Exercise objective
Transcribe the records below exactly as they appear.

● ● ● ● ● ● ●

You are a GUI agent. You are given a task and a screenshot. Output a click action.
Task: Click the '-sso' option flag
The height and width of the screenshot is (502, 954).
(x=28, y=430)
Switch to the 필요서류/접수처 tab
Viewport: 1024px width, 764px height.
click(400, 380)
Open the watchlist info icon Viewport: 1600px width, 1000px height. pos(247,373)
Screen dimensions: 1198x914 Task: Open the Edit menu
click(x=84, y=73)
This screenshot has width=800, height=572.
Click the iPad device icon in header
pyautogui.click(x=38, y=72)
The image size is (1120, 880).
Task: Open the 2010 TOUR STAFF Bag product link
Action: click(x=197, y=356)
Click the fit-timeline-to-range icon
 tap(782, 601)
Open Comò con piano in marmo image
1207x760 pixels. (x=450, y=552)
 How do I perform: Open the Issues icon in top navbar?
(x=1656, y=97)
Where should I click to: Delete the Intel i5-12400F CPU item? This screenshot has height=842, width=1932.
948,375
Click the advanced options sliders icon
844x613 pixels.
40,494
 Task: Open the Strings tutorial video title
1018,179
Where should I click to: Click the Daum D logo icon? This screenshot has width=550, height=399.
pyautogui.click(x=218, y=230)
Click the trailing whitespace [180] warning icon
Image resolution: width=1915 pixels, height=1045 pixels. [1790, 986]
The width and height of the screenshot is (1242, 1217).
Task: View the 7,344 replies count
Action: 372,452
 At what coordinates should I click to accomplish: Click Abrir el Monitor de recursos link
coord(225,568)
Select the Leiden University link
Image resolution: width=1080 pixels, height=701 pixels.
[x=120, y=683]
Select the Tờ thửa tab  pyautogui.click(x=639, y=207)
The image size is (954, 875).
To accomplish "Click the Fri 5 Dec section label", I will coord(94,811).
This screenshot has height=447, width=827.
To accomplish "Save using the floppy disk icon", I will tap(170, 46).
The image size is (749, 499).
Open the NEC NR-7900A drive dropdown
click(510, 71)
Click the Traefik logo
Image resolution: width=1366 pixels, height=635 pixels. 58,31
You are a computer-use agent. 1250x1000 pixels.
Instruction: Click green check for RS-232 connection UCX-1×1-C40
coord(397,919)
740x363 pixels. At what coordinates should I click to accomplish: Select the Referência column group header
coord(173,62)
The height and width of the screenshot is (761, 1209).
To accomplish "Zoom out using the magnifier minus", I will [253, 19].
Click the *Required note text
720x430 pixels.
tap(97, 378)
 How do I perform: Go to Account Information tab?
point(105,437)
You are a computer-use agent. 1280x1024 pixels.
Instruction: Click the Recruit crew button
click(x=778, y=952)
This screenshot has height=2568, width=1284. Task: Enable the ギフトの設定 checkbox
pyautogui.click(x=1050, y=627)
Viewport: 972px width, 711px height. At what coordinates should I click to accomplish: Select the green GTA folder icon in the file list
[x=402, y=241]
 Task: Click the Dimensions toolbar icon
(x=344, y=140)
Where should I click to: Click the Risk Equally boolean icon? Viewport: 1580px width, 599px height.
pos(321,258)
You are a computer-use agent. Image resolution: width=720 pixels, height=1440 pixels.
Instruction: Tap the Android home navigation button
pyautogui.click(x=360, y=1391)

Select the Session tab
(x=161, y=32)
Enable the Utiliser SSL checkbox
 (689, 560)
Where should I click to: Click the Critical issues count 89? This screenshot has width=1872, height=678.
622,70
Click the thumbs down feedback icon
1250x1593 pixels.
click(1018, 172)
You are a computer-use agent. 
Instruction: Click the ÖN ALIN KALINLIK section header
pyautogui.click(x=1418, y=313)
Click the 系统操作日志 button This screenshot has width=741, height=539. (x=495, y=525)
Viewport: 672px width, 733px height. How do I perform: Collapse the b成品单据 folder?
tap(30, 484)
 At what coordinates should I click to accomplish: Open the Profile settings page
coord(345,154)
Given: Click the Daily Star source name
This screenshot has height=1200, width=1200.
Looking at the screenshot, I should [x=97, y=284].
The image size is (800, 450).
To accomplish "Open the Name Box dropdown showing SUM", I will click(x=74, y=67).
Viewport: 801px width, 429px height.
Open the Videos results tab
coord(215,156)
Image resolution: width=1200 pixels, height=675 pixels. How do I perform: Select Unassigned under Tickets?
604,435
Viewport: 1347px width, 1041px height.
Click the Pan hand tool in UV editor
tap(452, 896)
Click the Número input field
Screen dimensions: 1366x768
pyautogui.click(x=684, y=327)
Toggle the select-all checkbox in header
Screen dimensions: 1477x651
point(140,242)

● ● ● ● ● ● ●

Answer for the task
You are a GUI agent. You are given a task and a screenshot. Output a click action.
Task: Click the '-sso' option flag
The height and width of the screenshot is (502, 954).
(x=28, y=430)
Switch to the 필요서류/접수처 tab
Viewport: 1024px width, 764px height.
click(400, 380)
Open the watchlist info icon Viewport: 1600px width, 1000px height. pos(247,373)
Screen dimensions: 1198x914 Task: Open the Edit menu
click(x=84, y=73)
This screenshot has width=800, height=572.
Click the iPad device icon in header
pyautogui.click(x=38, y=72)
The image size is (1120, 880).
Task: Open the 2010 TOUR STAFF Bag product link
Action: click(x=197, y=356)
Click the fit-timeline-to-range icon
 tap(782, 601)
Open Comò con piano in marmo image
1207x760 pixels. (x=450, y=552)
 How do I perform: Open the Issues icon in top navbar?
(x=1656, y=97)
Where should I click to: Delete the Intel i5-12400F CPU item? This screenshot has height=842, width=1932.
948,375
Click the advanced options sliders icon
844x613 pixels.
40,494
 Task: Open the Strings tutorial video title
1018,179
Where should I click to: Click the Daum D logo icon? This screenshot has width=550, height=399.
pyautogui.click(x=218, y=230)
Click the trailing whitespace [180] warning icon
Image resolution: width=1915 pixels, height=1045 pixels. [1790, 986]
The width and height of the screenshot is (1242, 1217).
Task: View the 7,344 replies count
Action: 372,452
 At what coordinates should I click to accomplish: Click Abrir el Monitor de recursos link
coord(225,568)
Select the Leiden University link
Image resolution: width=1080 pixels, height=701 pixels.
[x=120, y=683]
Select the Tờ thửa tab  pyautogui.click(x=639, y=207)
The image size is (954, 875).
To accomplish "Click the Fri 5 Dec section label", I will coord(94,811).
This screenshot has height=447, width=827.
To accomplish "Save using the floppy disk icon", I will tap(170, 46).
The image size is (749, 499).
Open the NEC NR-7900A drive dropdown
click(510, 71)
Click the Traefik logo
Image resolution: width=1366 pixels, height=635 pixels. 58,31
You are a computer-use agent. 1250x1000 pixels.
Instruction: Click green check for RS-232 connection UCX-1×1-C40
coord(397,919)
740x363 pixels. At what coordinates should I click to accomplish: Select the Referência column group header
coord(173,62)
The height and width of the screenshot is (761, 1209).
To accomplish "Zoom out using the magnifier minus", I will [253, 19].
Click the *Required note text
720x430 pixels.
tap(97, 378)
 How do I perform: Go to Account Information tab?
point(105,437)
You are a computer-use agent. 1280x1024 pixels.
Instruction: Click the Recruit crew button
click(x=778, y=952)
This screenshot has height=2568, width=1284. Task: Enable the ギフトの設定 checkbox
pyautogui.click(x=1050, y=627)
Viewport: 972px width, 711px height. At what coordinates should I click to accomplish: Select the green GTA folder icon in the file list
[x=402, y=241]
 Task: Click the Dimensions toolbar icon
(x=344, y=140)
Where should I click to: Click the Risk Equally boolean icon? Viewport: 1580px width, 599px height.
pos(321,258)
You are a computer-use agent. Image resolution: width=720 pixels, height=1440 pixels.
Instruction: Tap the Android home navigation button
pyautogui.click(x=360, y=1391)

Select the Session tab
(x=161, y=32)
Enable the Utiliser SSL checkbox
 (689, 560)
Where should I click to: Click the Critical issues count 89? This screenshot has width=1872, height=678.
622,70
Click the thumbs down feedback icon
1250x1593 pixels.
click(1018, 172)
You are a computer-use agent. 
Instruction: Click the ÖN ALIN KALINLIK section header
pyautogui.click(x=1418, y=313)
Click the 系统操作日志 button This screenshot has width=741, height=539. (x=495, y=525)
Viewport: 672px width, 733px height. How do I perform: Collapse the b成品单据 folder?
tap(30, 484)
 At what coordinates should I click to accomplish: Open the Profile settings page
coord(345,154)
Given: Click the Daily Star source name
This screenshot has height=1200, width=1200.
Looking at the screenshot, I should [x=97, y=284].
The image size is (800, 450).
To accomplish "Open the Name Box dropdown showing SUM", I will click(x=74, y=67).
Viewport: 801px width, 429px height.
Open the Videos results tab
coord(215,156)
Image resolution: width=1200 pixels, height=675 pixels. How do I perform: Select Unassigned under Tickets?
604,435
Viewport: 1347px width, 1041px height.
Click the Pan hand tool in UV editor
tap(452, 896)
Click the Número input field
Screen dimensions: 1366x768
pyautogui.click(x=684, y=327)
Toggle the select-all checkbox in header
Screen dimensions: 1477x651
point(140,242)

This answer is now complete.